Just out of curiosity where did you get your info ?


----------



## bvs (Nov 12, 2015)

seeker is bang on here. 5g every day is all you need. no need to cycle or frontload or any of that bs, creatine is naturally occurring in red meat after all


----------



## PillarofBalance (Nov 12, 2015)

I like my creatine every 19th day so I can be toned for 18 days straight.


----------



## ToolSteel (Nov 12, 2015)




----------



## Tren4Life (Nov 12, 2015)

So would 1 gram a day for 3 months be considered a cruise ?


----------



## mickems (Nov 12, 2015)

I have found that for me,  considering the price of creatine, and considering the benefits, I would rather just take a little longer time achieving the same results but without my stomach bloating and cramping and saving me some money. .02


----------



## Seeker (Nov 12, 2015)

Zeigler said:


> Thanks for responding Seeker.
> 
> I will try that for a couple months. In the past I have added a teaspoon of it into my cool aid for about a week at a time and then stopped after a week. Then started it back up again a week later on a not so consistent basis. I have always thought of it as just a hydration thing and didn't want to become dependent on it. Have never noticed anything great other than like I said before I feel a little fuller when I'm drinking it. And a little more toned (meaning tighter maybe I used toned in the wrong way but) when not drinking it.
> 
> Just out of curiosity where did you get your info ?


I invented creatine supplements. You know, ;just like Al Gore  invented the internet.  I know this from years of research and use. Sure you front load if you're looking for a,quick bloat or some other reason, timing can matter if yyou're using it with insulin, but for the recreational user if you're just looking to reep it's benefits on a normal basis then 5 grams per day is all you need. Mickems explained it well


----------



## DocDePanda187123 (Nov 12, 2015)

3-5g a day is enough to get the benefits if you're a responder. It takes about 4wks to saturate muscle tissue with creatine unless you do a loading protocol. A week on week off is not allowing you to get the full benefits from it


----------



## gymrat827 (Nov 12, 2015)

i stay on 3g a day most of the year.  mostly mono


----------



## John Ziegler (Nov 12, 2015)

I've been reading a lot about the creatine this morning on the web as well as what you guys are saying. 

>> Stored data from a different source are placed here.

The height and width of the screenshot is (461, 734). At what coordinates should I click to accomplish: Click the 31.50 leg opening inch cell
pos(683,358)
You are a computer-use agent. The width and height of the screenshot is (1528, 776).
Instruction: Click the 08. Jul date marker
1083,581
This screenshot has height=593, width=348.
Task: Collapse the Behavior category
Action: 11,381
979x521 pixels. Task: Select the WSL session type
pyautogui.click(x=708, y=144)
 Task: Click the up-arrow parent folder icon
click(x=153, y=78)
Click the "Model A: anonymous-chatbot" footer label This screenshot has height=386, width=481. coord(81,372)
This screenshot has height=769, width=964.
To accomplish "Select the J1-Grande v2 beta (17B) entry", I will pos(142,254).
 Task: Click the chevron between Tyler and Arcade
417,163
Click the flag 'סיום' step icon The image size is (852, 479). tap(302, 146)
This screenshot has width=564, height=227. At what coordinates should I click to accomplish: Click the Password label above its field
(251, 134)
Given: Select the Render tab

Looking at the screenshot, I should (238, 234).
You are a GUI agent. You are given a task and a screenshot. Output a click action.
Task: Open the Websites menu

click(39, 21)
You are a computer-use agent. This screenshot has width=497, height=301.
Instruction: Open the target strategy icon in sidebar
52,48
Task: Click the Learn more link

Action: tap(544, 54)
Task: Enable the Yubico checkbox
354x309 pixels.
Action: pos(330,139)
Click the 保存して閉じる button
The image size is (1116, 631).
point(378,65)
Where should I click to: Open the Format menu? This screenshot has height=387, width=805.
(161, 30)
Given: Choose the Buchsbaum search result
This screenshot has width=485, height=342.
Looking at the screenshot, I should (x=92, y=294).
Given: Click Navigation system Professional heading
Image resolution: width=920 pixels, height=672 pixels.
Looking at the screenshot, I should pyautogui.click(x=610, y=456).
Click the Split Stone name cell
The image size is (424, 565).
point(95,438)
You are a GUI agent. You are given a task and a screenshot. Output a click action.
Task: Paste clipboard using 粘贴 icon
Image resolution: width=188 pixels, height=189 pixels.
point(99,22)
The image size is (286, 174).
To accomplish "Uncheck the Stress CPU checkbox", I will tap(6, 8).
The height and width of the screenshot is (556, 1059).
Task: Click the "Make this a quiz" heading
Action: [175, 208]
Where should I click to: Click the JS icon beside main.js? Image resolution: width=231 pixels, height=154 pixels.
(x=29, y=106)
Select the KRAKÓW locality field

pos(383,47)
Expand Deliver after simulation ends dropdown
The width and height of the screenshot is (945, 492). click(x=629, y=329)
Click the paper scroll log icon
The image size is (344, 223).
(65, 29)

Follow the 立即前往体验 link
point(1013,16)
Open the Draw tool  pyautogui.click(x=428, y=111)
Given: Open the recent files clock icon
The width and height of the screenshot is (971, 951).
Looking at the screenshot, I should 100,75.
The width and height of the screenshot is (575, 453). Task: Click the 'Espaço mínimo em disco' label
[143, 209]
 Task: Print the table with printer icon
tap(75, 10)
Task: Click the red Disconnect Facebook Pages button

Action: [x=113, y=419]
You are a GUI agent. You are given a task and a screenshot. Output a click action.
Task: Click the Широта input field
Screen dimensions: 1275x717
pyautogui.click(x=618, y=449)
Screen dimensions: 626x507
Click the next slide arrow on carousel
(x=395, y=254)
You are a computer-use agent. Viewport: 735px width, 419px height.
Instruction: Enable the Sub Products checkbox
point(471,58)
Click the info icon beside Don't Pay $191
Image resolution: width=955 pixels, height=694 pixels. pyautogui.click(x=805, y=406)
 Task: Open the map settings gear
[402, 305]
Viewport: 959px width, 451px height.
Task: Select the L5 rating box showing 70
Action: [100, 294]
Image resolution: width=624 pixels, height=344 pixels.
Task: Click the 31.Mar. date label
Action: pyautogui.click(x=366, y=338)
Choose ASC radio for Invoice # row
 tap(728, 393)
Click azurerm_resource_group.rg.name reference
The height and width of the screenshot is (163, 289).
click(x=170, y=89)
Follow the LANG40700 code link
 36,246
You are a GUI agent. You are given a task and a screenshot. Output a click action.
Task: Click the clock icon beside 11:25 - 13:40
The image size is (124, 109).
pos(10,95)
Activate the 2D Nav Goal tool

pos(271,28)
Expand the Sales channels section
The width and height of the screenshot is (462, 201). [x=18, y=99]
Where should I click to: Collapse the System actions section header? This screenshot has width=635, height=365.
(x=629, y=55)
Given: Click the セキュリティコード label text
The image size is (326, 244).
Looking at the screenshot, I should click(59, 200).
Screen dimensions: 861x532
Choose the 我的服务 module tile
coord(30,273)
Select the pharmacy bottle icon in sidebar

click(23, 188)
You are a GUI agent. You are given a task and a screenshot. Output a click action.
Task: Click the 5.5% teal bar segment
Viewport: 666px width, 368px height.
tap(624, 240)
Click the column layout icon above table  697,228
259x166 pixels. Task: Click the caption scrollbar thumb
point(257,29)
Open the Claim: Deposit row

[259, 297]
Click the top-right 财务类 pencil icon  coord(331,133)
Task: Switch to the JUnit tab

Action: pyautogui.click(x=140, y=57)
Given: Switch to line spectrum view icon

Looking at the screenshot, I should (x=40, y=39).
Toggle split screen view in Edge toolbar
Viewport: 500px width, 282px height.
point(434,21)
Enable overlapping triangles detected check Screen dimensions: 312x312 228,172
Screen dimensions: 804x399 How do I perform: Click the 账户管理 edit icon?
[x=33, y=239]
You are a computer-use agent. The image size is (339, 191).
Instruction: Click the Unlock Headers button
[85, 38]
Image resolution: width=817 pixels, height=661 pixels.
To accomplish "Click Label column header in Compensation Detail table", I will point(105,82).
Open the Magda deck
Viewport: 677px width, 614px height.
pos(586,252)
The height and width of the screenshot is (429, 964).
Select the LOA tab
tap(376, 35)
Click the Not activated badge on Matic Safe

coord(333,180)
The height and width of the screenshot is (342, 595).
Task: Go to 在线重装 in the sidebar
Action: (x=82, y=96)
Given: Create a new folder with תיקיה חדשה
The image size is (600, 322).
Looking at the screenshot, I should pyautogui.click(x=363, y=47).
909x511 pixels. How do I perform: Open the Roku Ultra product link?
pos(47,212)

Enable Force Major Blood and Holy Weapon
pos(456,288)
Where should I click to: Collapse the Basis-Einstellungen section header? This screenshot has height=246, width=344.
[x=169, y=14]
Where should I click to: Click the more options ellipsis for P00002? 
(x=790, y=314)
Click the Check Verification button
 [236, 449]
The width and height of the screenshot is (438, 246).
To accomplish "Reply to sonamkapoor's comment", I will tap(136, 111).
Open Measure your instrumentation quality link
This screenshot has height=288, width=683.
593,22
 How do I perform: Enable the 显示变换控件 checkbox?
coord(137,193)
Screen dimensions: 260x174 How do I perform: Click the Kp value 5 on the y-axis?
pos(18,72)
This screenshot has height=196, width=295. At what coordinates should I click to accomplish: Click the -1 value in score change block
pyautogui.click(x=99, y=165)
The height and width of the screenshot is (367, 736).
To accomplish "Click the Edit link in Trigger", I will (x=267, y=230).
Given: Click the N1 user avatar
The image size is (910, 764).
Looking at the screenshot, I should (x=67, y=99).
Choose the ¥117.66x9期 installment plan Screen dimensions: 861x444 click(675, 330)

This is what I found and makes sense about why I feel fuller one week on and feel tighter as it is wearing off.

When you take creatine, there is a certain amount of water weight gain that goes along with it. <------Fitness Labs

I gain water weight easily and quikly on this product. Within a week I feel nearly bloated and even my socks leave dents in my skin.

Will still be going for it though, going to do the whole two months on and let it really soak in.


----------